_PROBLEM TO WORK ON_
Where a line in the material below has the string "computer", please report it.

_EXERCISE MATERIAL_
####
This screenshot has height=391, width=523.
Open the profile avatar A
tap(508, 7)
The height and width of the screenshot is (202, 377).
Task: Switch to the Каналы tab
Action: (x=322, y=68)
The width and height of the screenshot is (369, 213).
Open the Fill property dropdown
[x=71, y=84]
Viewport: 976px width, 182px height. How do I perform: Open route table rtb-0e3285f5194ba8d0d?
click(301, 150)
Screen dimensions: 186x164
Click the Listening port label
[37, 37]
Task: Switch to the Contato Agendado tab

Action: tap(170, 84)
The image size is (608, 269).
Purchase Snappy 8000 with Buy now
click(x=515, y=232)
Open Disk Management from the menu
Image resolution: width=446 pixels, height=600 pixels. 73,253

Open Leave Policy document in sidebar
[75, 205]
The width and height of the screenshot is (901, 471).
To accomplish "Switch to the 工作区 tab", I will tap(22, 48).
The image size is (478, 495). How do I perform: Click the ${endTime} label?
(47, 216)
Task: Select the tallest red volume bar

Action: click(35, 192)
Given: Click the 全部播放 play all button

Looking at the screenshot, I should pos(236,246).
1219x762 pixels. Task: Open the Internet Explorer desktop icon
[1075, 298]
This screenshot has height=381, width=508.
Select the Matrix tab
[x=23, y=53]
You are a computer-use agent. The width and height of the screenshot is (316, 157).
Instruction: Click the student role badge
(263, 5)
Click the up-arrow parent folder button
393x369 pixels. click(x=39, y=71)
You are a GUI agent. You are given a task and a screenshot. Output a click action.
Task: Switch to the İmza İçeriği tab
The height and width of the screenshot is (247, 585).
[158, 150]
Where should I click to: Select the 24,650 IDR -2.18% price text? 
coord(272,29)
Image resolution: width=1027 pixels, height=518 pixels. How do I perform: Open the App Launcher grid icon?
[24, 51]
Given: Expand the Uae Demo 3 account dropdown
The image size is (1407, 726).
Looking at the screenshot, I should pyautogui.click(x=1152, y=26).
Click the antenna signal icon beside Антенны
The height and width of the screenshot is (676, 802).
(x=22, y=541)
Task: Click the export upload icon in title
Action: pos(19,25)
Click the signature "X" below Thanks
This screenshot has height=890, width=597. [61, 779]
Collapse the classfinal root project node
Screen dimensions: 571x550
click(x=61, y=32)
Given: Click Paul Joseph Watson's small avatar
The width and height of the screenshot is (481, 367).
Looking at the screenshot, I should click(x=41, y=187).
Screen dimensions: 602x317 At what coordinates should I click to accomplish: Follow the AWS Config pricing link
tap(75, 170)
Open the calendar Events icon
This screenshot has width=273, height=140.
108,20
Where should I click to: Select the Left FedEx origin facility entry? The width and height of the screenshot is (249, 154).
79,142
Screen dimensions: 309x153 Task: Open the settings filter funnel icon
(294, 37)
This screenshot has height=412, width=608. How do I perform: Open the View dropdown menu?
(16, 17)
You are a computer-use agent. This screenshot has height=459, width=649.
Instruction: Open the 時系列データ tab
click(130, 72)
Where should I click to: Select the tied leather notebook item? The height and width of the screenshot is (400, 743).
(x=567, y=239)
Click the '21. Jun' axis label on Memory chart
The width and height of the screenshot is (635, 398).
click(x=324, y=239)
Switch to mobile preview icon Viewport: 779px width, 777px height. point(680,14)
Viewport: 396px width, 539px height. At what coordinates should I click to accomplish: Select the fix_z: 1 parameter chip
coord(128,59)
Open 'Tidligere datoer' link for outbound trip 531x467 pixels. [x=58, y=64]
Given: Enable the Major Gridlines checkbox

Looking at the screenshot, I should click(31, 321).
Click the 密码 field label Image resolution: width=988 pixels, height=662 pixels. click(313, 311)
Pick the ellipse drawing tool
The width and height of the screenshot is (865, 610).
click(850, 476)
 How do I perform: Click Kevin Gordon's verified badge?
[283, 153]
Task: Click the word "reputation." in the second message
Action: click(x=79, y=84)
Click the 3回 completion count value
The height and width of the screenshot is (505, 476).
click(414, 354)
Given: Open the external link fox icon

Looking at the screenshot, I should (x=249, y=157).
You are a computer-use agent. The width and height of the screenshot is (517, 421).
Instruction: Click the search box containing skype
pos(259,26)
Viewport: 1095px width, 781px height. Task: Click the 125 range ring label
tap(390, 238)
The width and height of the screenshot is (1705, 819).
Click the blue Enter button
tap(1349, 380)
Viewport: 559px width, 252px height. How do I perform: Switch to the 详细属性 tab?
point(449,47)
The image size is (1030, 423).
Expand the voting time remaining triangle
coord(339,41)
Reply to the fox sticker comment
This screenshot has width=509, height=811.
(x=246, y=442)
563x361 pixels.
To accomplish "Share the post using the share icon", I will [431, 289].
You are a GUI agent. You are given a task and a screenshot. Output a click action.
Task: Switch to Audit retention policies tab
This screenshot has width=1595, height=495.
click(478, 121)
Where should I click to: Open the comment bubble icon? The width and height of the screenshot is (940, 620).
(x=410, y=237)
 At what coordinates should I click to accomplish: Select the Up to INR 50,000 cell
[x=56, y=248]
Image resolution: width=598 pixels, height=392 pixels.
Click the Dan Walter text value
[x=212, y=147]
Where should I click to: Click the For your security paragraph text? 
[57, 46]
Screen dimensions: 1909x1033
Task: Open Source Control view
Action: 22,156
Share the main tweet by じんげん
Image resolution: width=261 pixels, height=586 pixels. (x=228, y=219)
####
_SOLUTION FOR THIS TASK_
You are a computer-use agent. The width and height of the screenshot is (316, 157).
You are a computer-use agent. This screenshot has height=459, width=649.
You are a computer-use agent. The width and height of the screenshot is (517, 421).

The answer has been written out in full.